Villarejo. / Archivo

La Fiscalía rechaza proteger al inspector que denunció la corrupción policial

El querellante pidió la aplicación de la directiva europea que acaba de incorporar el Gobierno ante las retriscciones de la investigación a Villarejo

Mateo Balín
MATEO BALÍN Madrid

La Fiscalía de Madrid ha hecho caso omiso a la petición del inspector que dirigió la investigación del 'caso del pequeño Nicolás' para aplicar la directiva europea que protege a los denunciantes de corrupción, traspuesta al ordenamiento nacional en diciembre pasado tras dos años de retraso. El rechazo del Ministerio Público se produce en la causa abierta contra la anterior cúpula policial, que se sigue en el Juzgado de Instrucción número 49 de Madrid desde febrero de 2021.

El inspector Rubén López, quien fuera jefe de Grupo IX en la Unidad de Asuntos Internos, se querelló contra ocho mandos –entre ellos el director general de la Policía con el PP Germán López o el director adjunto operativo Eugenio Pino– por orquestar una supuesta campaña de desprestigio y boicotear el trabajo de su equipo tras destapar los negocios de José Manuel Villarejo a partir de 2015, dos años y medio antes de que fuera detenido en la 'operación Tándem'.

El querellante recogió en sus informes del 'caso Nicolás' estos hechos y mencionó la vinculación de otros responsables policiales con las actividades privadas de Villarejo, caso del presunto encubrimiento del inspector jefe José Ángel Fuentes Gago, que elaboró un informe interno que avala la compatibilidad de las sociedades del comisario.

Por todo ello, López fue presuntamente coaccionado por sus superiores para detener las pesquisas, tal y como recoge la querella interpuesta en septiembre de 2018 –ampliada en marzo de 2020– que ordenó investigar la Audiencia Provincial de Madrid tras el rechazo inicial de la juez instructora, Josefa Bustos.

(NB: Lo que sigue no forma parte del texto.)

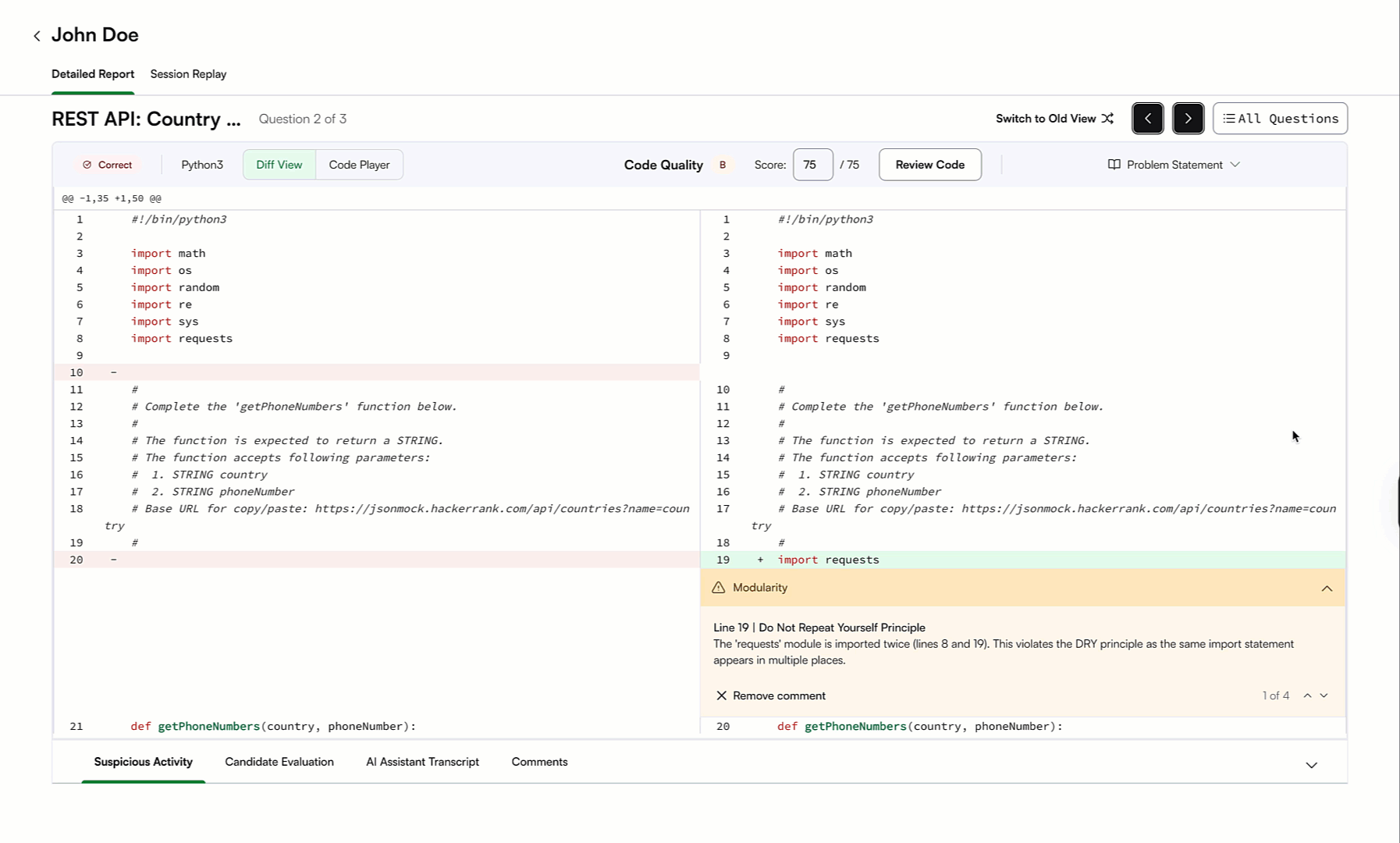Screen dimensions: 1400x843
Task: Collapse the Modularity comment panel
Action: 1327,588
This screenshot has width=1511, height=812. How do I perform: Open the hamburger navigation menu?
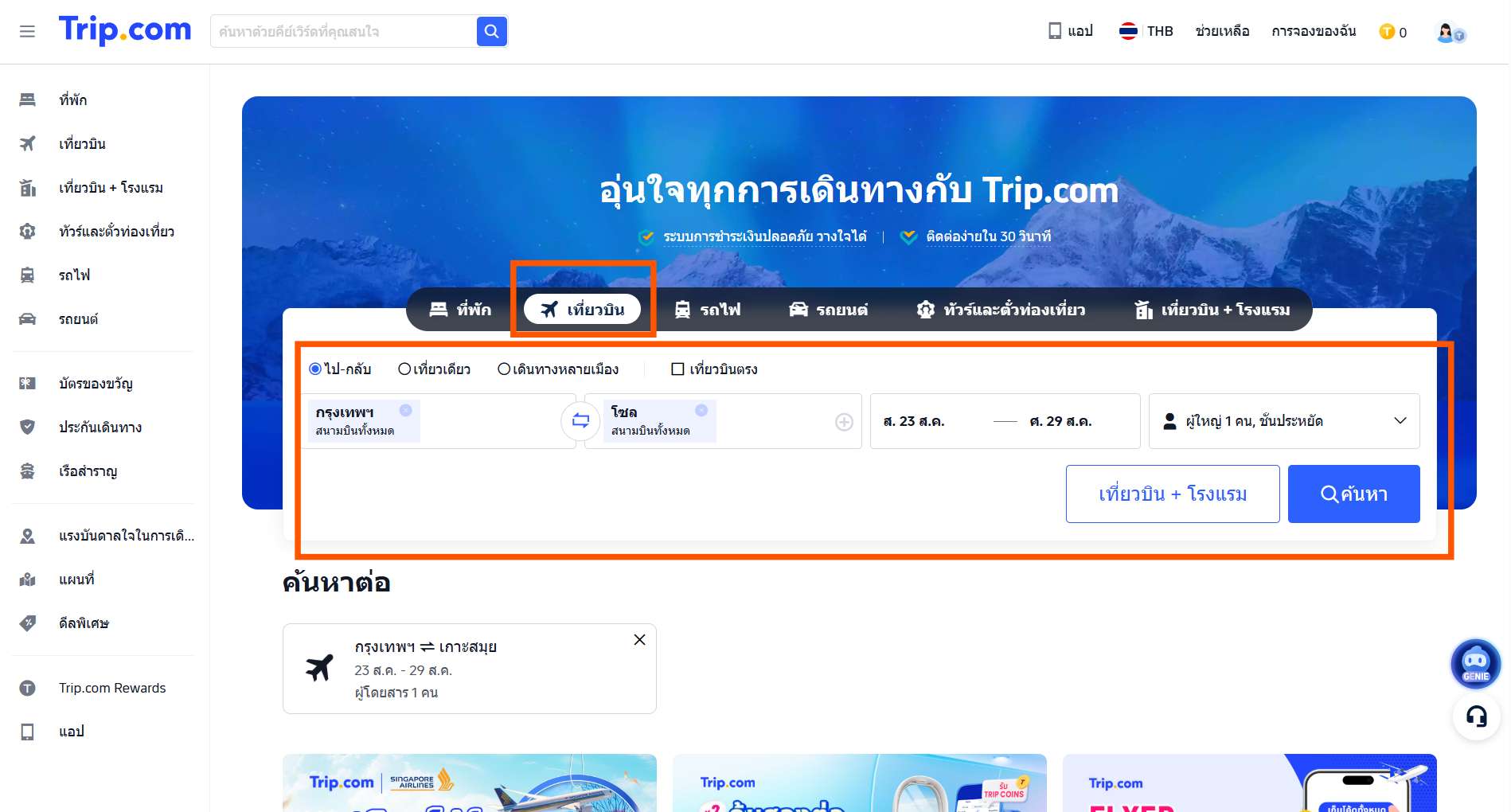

El asunto no se quedó ahí, ya que el grupo investigador fue apartado tras el cambio de magistrado en el Juzgado de Instrucción número dos de Madrid, donde se sigue el 'caso Nicolás'. Incluso la hoy titular del órgano, Pilar Martínez Gamo, les llegó a imputar en 2017 por retardo malicioso. Tras esta decisión el inspector fue degradado y pasó a custodiar calabozos en una comisaría. Parecida suerte sufrieron los otros seis agentes que durante tres años formaron parte de la comisión judicial que destapó las llamadas cloacas policiales.

Pasividad judicial

Pese al mandamiento de la Audiencia para que la juez Bustos examinara los hechos de la querella, esta ha restringido los interrogatorios a los denunciados, no ha dejado preguntar por cuestiones de otros procedimientos que se solapan con esta causa, sobre todo del 'caso Villarejo', y ha rechazado incorporar elementos de prueba tan relevantes como las agendas personales intervenidas al comisario jubilado.

Estas anotaciones, según adelantó este periódico en febrero de 2021, reflejan los seguimientos que se hicieron al menos desde 2016 al grupo del inspector López e, incluso, al primer juez del 'caso Nicolás', Arturo Zamarriego. El objetivo era claro: torpedear las pesquisas y buscar el archivo del procedimiento.

Pues bien, a la actitud de la juez se suma la pasividad de la fiscal del caso, Cristina Jiménez Casso, para no desentrañar los graves hechos denunciados. La última decisión ha sido rechazar la declaración de 19 testigos y pedir el archivo para la mujer de Villarejo, Gema Alcalá, desde cuyo medio 'Información Sensible' se calumnió presuntamente al inspector, y para un periodista del digital 'Infolibre' por «orquestar una campaña difamatoria» contra él.

La fiscal justifica que no se ha delimitado la responsabilidad individual de los querellados «en base a unos indicios suficientes». Ello pese a que la Audiencia de Madrid no tuvo ninguna dificultad en entender qué delitos se imputan y contra quién. Asimismo, rechaza la solicitud de la prueba testifical sin aparente motivación, pese a que la defensa del inspector le recuerda que ya está en vigor la citada directiva europea que protege a los denunciantes de corrupción.

Esta normativa persigue el acoso y las represalias contra estas personas y será reforzada en un anteproyecto de ley aprobado por el Gobierno el pasado 4 de marzo. Además, supone que se invierte la carga de la prueba –el querellado tiene que demostrar su inocencia– y garantiza la investigación de todos los actos que puedan ser objeto de represalia contra quien denuncia.

En el caso del inspector López, la fiscal Jiménez obvia que el objeto de la querella es precisamente la investigación de una trama de corrupción policial y que los agentes han sido perseguidos y defenestrados por sus superiores. Por lo tanto, niega la condición especial del denunciante y avanza el próximo archivo de la causa en línea con la postura de la juez.